Клиническая психопатологическая проблематика и переживание. В каком же свете в этом случае следует рассматривать процесс создания реальности, с которым мы имеем дело в клинической психопатологической практике? Как относиться, например, к галлюцинациям и бреду? Непростой вопрос. Есть несколько аспектов этой проблемы. Возможно, это состояния не такие уж и деструктивные, просто у обывателя они вызывают выраженный ужас. Напомню, что именно таким образом, на мотиве тревоги и ужаса от обнаружения отличий, и появился институт психиатрии.

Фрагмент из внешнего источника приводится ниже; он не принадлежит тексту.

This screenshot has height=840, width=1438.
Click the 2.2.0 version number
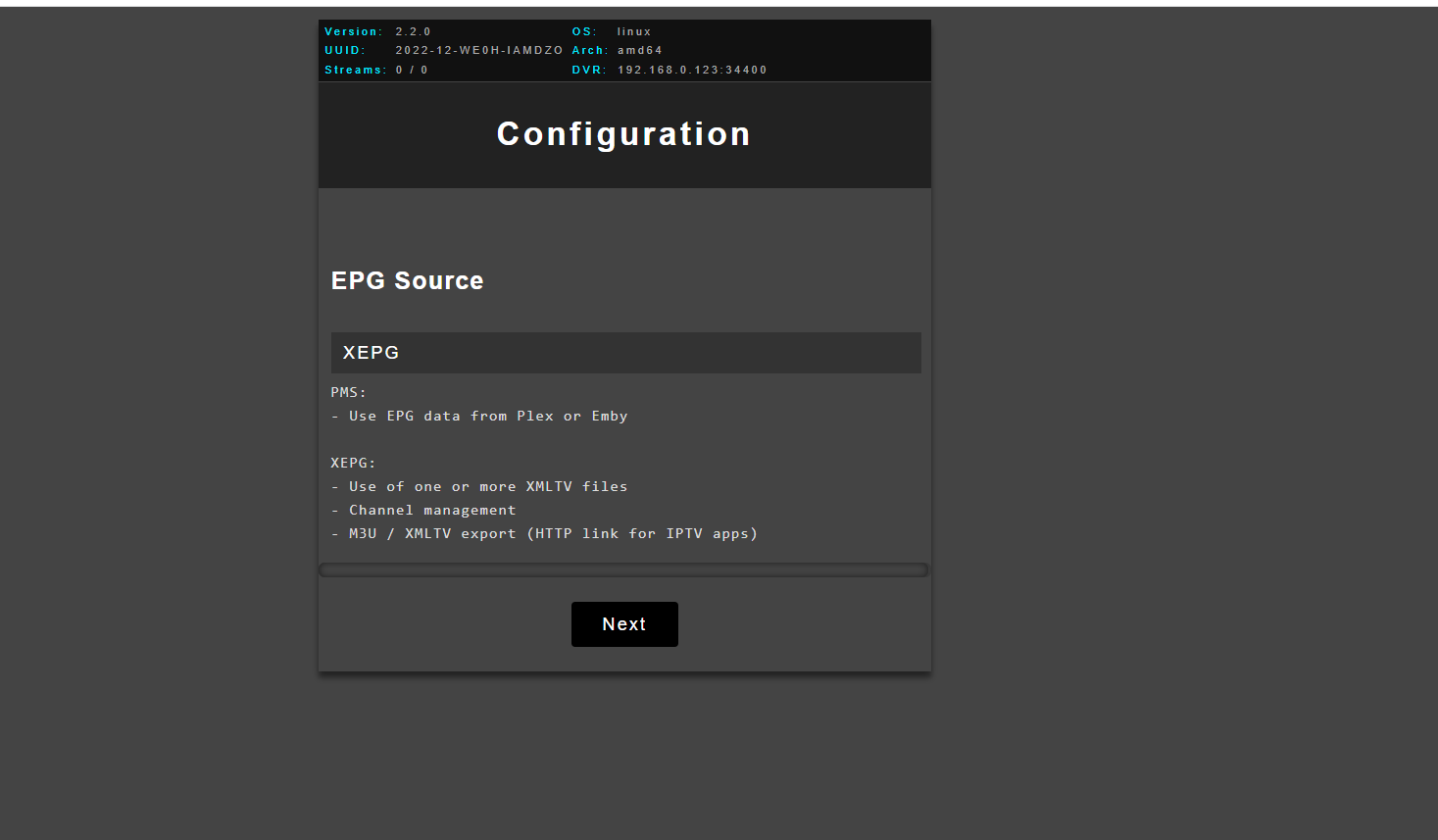[x=413, y=32]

Возможно, стремление к отчуждению, которое мы испытываем при встрече с человеком, страдающим «психическим заболеванием», является производным от осознания наших с ним радикальных отличий в смысле мировосприятия и переживания. Если я привык переживание в своей жизни подчинять лишь адаптационному вектору, то встреча с человеком, который руководствуется в своей жизни совершенно отличным – творческим способом, может вызывать у меня немалую тревогу. Чтобы справиться с этой тревогой, я с легкостью, обеспеченной мне психиатрической культурой, характеризующей последние столетия жизни человечества [М. Фуко, 1997, 2005], прибегну к ярлыкам, навешиваемым на этого человека с соответствующими им тенденциями к сегрегации. Как показал опыт социального культурно-психологического антипсихиатрического движения во второй половине прошлого столетия, на поверку «психически больные» люди не так уж значительно отличаются от нас с вами [Р. Лэйнг, 2005]. Возможно, просто люди, которых мы называем «психически больными», имеют доступ к совершенно другому типу переживания, принципиально недоступному тем, кто избрал тип переживания по адаптационному вектору.
Несмотря на вышесказанное, следует признать очевидность некоторой сложности, которая может показаться не вписывающейся (или, по крайней мере, не идеально вписывающейся) в рассматриваемую модель. Речь идет о болезненности некоторых «психопатологических» переживаний, например в случае мучающих его обладателя бредовых идей или пугающих галлюцинаций. Я уже не говорю об очевидно разрушительных для человека и его окружающих клинических феноменах, например, вербальных императивов, призывающих человека покончить с собой или убить кого-либо другого. Естественно, что такие феномены не могут не беспокоить окружающих. Однако не следует спешить в попытках приписать причины возникновения и существования этих феноменов исключительно созидающему реальность творческому вектору переживания.
Важный аспект разрешения этой проблемы клинического характера имеет отношение к тому, что процесс творчества, с которым мы сталкиваемся в клинике, зачастую не является в полной мере творческим. По крайней мере, его спонтанность (которая, собственно говоря, является необходимым признаком любого творчества) оказывается, как правило, нарушенной. Радикальный клинический тип «творчества» зачастую выступает в виде отчаянной попытки человека сохранить свое право на творчество в условиях жесткой его фрустрации со стороны окружающей среды.